Deprem de var savaşın içinde. Hem de en şiddetlisi belki… Şu an yaralanan ve hayatını kaybeden binlerce insanın yanı sıra enkaz altında da yüzlerce, binlerce insan var Gazze’de. Hava saldırılarıyla yerle bir olmuş hayalet bir şehir artık orası. Korkunun, çaresizliğin ve ölümün hüküm sürdüğü bir şehir. O şehirde çocuklar acı içinde ölüyor. Ve bizim yalnızca gözlerimizden iki damla yaş süzülüyor çaresizlik içindeki ve korku dolu bakışlarını yahut beyaz kefene sarılmış küçücük cansız bedenleri görünce.

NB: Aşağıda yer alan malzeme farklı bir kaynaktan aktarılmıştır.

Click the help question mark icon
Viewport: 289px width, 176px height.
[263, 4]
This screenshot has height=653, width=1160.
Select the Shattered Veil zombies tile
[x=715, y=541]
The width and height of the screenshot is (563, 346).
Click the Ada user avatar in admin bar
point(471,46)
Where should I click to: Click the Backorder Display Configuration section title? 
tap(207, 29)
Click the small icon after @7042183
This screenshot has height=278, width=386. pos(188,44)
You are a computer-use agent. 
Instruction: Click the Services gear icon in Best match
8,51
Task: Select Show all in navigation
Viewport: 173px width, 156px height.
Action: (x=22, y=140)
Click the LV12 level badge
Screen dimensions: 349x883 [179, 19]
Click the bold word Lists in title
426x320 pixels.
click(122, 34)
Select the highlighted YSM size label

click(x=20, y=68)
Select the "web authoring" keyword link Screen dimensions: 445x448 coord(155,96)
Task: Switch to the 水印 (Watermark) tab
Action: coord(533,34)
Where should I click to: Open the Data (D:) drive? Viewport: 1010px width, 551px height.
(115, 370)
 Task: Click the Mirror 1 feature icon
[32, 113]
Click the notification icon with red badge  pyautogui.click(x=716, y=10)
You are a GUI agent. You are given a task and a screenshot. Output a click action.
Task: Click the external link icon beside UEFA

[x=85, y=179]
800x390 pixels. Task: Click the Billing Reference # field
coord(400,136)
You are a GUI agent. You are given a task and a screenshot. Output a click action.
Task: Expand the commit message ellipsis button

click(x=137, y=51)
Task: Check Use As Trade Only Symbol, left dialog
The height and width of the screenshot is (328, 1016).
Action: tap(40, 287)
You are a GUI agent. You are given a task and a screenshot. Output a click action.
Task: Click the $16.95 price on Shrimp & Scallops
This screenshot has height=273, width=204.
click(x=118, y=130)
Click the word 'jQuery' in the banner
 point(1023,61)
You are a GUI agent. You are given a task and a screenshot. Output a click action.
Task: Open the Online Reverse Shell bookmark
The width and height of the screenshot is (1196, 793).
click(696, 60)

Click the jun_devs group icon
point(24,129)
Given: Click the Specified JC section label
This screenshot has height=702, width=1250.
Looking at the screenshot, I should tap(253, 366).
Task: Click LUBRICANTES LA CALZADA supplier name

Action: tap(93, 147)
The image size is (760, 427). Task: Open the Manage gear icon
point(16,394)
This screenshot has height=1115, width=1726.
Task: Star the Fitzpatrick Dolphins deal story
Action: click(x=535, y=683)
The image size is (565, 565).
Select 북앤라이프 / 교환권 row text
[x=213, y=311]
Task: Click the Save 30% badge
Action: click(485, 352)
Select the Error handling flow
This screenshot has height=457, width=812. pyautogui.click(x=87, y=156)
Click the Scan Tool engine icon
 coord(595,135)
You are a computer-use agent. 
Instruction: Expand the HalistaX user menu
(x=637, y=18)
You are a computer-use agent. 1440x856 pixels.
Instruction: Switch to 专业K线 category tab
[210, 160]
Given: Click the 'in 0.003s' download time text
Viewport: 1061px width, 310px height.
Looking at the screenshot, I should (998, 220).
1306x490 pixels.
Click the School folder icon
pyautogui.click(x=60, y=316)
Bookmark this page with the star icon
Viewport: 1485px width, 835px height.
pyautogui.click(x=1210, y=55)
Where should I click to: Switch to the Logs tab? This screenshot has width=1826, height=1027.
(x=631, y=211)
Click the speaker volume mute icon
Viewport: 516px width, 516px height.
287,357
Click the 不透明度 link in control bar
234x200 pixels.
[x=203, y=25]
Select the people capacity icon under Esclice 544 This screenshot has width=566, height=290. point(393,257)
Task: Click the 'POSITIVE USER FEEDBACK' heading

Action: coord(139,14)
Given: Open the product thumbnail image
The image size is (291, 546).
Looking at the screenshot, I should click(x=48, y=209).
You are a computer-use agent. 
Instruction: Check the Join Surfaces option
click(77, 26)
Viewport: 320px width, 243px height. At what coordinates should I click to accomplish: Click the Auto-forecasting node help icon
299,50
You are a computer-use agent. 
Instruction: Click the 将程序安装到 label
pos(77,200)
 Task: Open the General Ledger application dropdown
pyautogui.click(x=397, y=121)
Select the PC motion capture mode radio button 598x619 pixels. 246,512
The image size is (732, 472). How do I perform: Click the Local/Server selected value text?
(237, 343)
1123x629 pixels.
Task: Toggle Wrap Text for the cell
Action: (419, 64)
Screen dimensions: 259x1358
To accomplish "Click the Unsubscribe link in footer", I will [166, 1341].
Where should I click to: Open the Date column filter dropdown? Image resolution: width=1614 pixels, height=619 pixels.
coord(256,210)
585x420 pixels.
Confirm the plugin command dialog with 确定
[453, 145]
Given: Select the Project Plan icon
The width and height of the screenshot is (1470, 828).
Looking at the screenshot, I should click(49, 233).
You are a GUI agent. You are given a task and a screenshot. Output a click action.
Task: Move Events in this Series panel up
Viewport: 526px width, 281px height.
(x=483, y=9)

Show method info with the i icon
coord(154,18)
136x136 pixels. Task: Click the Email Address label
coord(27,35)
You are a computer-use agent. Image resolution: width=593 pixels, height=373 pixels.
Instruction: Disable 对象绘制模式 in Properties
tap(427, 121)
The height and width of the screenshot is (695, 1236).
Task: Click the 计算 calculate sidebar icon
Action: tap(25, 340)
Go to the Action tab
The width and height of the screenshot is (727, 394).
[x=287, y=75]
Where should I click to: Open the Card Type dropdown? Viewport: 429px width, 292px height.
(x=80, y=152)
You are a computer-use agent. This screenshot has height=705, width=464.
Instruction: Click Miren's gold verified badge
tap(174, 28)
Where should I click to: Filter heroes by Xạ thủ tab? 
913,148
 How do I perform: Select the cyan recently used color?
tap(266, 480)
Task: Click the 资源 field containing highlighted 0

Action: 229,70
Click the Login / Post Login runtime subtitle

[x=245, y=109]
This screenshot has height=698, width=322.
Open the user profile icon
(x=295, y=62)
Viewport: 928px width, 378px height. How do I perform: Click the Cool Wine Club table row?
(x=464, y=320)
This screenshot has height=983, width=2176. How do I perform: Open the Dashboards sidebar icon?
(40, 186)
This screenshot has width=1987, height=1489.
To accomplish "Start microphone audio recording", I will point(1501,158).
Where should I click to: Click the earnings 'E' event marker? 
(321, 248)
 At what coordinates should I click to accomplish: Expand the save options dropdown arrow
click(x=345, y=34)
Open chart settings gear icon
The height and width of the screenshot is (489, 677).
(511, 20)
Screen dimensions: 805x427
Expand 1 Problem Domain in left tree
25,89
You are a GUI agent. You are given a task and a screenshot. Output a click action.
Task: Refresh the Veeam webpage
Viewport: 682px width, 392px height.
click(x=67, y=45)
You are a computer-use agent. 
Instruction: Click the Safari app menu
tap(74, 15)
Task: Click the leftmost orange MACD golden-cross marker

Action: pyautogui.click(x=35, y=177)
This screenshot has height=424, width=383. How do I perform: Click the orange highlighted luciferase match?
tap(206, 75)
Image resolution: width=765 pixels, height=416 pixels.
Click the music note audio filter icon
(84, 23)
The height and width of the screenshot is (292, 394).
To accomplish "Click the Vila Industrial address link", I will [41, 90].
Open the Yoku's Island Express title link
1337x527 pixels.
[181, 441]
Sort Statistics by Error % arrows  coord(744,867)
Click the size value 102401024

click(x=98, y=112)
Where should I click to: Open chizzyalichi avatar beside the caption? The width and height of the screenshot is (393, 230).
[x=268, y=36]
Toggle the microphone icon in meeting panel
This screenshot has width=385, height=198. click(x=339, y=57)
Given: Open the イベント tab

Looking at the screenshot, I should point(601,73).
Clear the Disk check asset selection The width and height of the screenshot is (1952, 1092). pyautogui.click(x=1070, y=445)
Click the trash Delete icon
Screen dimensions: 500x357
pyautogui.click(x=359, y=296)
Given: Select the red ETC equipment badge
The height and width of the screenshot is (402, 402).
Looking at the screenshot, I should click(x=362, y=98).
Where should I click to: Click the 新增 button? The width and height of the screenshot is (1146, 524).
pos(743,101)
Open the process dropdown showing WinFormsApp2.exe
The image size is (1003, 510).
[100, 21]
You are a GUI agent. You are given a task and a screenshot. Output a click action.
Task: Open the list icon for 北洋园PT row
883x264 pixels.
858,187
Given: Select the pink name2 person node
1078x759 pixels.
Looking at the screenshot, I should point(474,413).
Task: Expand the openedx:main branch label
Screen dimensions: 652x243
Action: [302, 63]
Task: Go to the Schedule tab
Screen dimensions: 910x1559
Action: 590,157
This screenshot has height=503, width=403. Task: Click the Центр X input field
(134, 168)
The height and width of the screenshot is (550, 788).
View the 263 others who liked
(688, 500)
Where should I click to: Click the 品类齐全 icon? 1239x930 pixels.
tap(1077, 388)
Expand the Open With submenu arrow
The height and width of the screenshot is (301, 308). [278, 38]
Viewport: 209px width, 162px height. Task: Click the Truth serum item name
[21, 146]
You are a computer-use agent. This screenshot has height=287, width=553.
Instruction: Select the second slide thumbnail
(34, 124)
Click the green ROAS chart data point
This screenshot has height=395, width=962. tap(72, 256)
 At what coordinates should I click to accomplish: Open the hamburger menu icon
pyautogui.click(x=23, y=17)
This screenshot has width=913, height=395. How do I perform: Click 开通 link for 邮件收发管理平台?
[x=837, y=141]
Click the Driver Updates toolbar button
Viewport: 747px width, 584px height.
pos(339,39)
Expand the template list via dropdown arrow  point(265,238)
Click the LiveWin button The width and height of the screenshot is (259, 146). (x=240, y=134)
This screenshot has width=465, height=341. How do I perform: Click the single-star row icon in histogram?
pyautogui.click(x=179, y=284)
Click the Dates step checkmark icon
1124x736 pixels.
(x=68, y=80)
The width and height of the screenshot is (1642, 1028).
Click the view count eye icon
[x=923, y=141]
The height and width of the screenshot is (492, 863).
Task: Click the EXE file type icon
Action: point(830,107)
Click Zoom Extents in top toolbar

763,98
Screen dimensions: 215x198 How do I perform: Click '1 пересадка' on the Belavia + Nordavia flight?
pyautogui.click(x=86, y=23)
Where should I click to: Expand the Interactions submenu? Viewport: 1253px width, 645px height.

Ben o fotoğrafları görünce “6 Şubat’taki manzaralardan hiçbir farkı yok” dedim kendi kendime. Aynı yıkım, hatta çok daha korkuncu… Tozun toprağın içinden çıkarılan ufacık bebekler, ağlayan çocuklar… Birçoğu ailesini kaybetmiş, birçoğu da zaten hayata tutunamadı. Yani deprem de hüküm sürüyor savaşın içinde. Yangın da. Belki sel felaketini hiç yaşamadılar çünkü iklim ona pek müsait değil ama daha da kötüsü içecek suları bile yok!

Daha ne kadar devam edeceğiz acı çeken küçücük bedenleri, gözleri yaşlı anne babaları, çaresizlik içinde dünyaya sitem eden sağlık çalışanlarını görmeye? Buna biri “dur” desin artık!